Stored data
^^^^^^^^

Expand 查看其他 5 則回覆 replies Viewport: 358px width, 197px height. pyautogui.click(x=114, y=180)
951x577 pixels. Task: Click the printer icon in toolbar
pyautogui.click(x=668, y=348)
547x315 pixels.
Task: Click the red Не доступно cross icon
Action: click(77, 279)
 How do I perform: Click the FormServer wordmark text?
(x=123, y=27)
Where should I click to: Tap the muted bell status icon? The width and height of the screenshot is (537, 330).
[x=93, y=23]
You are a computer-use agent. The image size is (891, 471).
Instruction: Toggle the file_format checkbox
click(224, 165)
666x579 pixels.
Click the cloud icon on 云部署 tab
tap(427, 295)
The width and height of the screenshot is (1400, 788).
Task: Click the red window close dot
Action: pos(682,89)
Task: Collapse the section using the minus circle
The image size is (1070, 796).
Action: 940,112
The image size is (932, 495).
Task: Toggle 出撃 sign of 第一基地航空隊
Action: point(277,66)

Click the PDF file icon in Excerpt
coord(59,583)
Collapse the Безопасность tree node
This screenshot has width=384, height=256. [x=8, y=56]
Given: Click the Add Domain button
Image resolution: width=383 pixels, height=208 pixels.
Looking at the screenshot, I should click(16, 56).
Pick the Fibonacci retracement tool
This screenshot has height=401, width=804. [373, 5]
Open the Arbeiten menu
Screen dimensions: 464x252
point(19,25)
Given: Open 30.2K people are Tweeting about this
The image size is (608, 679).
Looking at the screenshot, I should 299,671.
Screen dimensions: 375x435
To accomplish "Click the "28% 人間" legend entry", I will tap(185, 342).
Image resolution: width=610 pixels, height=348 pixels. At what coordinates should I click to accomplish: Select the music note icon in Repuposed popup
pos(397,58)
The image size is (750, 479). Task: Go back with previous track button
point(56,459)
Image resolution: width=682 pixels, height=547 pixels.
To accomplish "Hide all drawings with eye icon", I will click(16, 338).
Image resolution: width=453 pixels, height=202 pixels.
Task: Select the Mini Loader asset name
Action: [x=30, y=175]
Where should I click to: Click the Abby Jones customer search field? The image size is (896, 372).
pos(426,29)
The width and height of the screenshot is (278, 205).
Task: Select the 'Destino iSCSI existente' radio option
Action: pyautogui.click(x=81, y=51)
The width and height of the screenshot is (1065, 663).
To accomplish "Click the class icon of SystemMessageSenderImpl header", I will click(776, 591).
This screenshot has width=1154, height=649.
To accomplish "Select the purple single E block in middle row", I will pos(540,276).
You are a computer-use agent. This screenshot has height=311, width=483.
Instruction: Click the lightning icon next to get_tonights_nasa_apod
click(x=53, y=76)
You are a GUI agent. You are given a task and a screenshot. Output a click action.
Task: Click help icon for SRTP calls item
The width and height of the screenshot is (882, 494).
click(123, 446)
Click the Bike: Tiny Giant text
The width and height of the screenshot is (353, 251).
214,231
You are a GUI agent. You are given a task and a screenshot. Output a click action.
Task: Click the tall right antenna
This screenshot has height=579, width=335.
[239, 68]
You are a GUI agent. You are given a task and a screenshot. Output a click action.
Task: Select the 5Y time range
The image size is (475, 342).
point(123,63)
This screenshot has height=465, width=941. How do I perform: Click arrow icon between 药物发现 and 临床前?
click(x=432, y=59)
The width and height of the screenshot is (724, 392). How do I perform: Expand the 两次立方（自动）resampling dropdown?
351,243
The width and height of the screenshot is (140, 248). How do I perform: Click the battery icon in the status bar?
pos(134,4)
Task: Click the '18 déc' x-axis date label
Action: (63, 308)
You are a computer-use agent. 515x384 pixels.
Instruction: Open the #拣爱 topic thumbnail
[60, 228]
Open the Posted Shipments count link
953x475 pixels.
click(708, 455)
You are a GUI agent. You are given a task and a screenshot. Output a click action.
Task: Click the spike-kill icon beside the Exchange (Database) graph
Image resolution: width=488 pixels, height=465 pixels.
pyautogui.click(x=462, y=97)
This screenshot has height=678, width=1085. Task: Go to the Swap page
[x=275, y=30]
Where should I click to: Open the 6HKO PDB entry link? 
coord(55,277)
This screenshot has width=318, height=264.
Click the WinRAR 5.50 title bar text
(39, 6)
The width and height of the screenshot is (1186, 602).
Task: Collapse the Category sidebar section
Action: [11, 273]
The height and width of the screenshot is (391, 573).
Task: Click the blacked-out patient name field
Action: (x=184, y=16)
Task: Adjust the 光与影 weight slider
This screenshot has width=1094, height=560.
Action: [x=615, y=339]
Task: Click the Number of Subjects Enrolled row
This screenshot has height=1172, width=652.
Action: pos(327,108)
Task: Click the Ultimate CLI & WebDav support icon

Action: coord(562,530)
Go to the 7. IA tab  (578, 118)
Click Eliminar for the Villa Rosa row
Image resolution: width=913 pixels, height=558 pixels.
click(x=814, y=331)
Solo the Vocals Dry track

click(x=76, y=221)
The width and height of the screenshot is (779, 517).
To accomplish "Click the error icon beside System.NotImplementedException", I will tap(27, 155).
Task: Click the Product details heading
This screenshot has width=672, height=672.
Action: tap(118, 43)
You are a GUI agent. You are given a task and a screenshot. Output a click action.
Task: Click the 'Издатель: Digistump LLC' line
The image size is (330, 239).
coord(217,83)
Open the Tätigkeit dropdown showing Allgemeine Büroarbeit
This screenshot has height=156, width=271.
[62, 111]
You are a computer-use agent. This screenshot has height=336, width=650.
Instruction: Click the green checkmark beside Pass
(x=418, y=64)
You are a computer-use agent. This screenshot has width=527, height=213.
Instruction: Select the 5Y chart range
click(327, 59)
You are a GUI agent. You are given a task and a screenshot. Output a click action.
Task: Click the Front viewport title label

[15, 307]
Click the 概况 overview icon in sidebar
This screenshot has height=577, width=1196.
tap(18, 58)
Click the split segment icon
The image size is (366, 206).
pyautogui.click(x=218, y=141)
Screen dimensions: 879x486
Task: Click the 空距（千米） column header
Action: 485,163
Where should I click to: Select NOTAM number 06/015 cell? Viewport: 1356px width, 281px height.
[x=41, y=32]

^^^^^^^^

▸ **What the exercise asks**: Throughout the records above, find the lines in which the word "computer" appears and return them.

▸ **Task response**:
You are a computer-use agent. The image size is (891, 471).
You are a computer-use agent. This screenshot has height=311, width=483.
You are a computer-use agent. 515x384 pixels.
You are a computer-use agent. This screenshot has height=336, width=650.
You are a computer-use agent. This screenshot has width=527, height=213.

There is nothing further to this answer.